Dangerous Water
Many health authorities claim that water fluoridation helps promote sanitation and prevents tooth decay, but not everyone agrees with this mentality. Some conspiracy theories go as far as claiming that water fluoridation is covering up the government’s large-scale tests on the public. This was a problem in the 1950s and during that time some people thought that additional substances were added to the water so that the Soviets could control us.
While fluoride in the normal concentrations used in civic water systems may be relatively harmless, this concern has helped keep attention focused on several water-supply problems that are undeniably real.
Not only are there some regions in the United States where tap water is dangerous to drink without further treatment, the apparent reasons behind the toxic supply are chilling!
Most recently, the water supply in Flint, Michigan was revealed to be contaminated with lead and other disease-causing agents. Investigations are still unfolding, but it appears that bureaucrats were prompted by corporate incentives to cover up the problem, rather than taking steps to fix it and alert the public.
Big Brother Really is Watching You
Is the government really using its unlimited resources to monitor and track its own citizens? This idea was dismissed for decades. Usually, skeptics offered two counter-arguments. Either they’d claim the cost of such a complex effort would be unsustainable or that a government would have no legitimate use for such data and anyway, such spying would violate American civil liberty laws.
But in 2013 Edward Snowden revealed that the National Security Agency maintained a constant routine of public electronic surveillance, monitoring at least the metadata of most U.S. citizens’ data transactions. Snowden’s revelations were controversial, because he revealed classified information about how the U.S. government mistreated the privacy of its own citizens, without authorization. But the nature and wide scope of Snowden’s leaked information left little doubt that virtually all modern governments engage in sophisticated and complex spying and data collection, as a routine.
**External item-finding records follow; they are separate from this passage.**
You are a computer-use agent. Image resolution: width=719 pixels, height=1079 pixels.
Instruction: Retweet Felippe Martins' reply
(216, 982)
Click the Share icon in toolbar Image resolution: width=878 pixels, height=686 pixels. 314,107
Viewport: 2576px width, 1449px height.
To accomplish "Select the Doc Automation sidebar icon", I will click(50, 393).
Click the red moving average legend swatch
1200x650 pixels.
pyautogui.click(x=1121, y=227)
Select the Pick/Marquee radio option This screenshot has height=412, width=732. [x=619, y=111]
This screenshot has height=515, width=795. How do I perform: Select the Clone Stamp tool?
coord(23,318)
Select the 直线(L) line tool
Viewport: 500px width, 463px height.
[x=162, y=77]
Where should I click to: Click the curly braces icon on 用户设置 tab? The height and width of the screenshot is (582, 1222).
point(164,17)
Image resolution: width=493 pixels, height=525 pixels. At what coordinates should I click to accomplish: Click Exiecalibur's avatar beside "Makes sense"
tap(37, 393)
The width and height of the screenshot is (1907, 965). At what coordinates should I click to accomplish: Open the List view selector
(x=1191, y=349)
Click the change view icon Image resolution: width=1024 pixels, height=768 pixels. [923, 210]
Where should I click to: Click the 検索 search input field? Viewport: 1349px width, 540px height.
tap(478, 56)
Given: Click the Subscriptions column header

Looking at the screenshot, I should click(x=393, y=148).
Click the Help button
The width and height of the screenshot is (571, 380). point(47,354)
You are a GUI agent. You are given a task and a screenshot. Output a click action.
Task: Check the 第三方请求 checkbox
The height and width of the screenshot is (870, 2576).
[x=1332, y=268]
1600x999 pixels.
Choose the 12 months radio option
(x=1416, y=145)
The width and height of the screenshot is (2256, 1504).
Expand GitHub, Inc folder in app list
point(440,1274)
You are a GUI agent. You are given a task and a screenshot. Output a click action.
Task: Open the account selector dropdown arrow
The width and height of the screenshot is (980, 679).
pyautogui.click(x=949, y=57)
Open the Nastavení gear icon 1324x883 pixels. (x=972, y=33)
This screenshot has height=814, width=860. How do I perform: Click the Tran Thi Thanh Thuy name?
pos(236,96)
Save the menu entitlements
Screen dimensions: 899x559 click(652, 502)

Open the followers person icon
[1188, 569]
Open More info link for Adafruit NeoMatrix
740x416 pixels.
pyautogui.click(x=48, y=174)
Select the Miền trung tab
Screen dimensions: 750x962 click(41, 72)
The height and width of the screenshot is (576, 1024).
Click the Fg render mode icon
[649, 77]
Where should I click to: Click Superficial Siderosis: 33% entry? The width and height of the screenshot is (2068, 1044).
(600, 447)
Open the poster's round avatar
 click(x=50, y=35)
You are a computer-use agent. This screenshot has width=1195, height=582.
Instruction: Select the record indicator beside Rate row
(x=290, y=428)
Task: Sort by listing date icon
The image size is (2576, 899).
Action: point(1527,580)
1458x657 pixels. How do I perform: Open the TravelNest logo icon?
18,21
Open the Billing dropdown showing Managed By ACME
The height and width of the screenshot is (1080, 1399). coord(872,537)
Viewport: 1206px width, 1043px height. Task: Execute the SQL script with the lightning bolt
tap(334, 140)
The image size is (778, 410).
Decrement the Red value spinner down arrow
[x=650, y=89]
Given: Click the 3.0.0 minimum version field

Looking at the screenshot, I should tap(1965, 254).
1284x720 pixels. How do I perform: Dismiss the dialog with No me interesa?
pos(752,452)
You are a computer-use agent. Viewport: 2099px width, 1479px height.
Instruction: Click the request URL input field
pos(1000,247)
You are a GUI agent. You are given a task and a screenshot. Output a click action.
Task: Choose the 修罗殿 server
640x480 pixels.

Based on this proof, in 2016 the nonprofit digital privacy watchdog Electronic Frontier Foundation (the EFF) revealed that the government certainly collects and stores much more than ‘just metadata’ about your online communications. Instead of just watching the date- and time-stamps of emails, cell phone calls, etc. the EFF found that government agencies secretly sent almost 50,000 demands for specific user data to Facebook, almost 28,000 to Google and over 9,000 to Apple. These companies do not warn or advise their customers who are targeted in this way.
Effectively, if your data is online, it has possibly been delivered to people and agencies without your knowledge.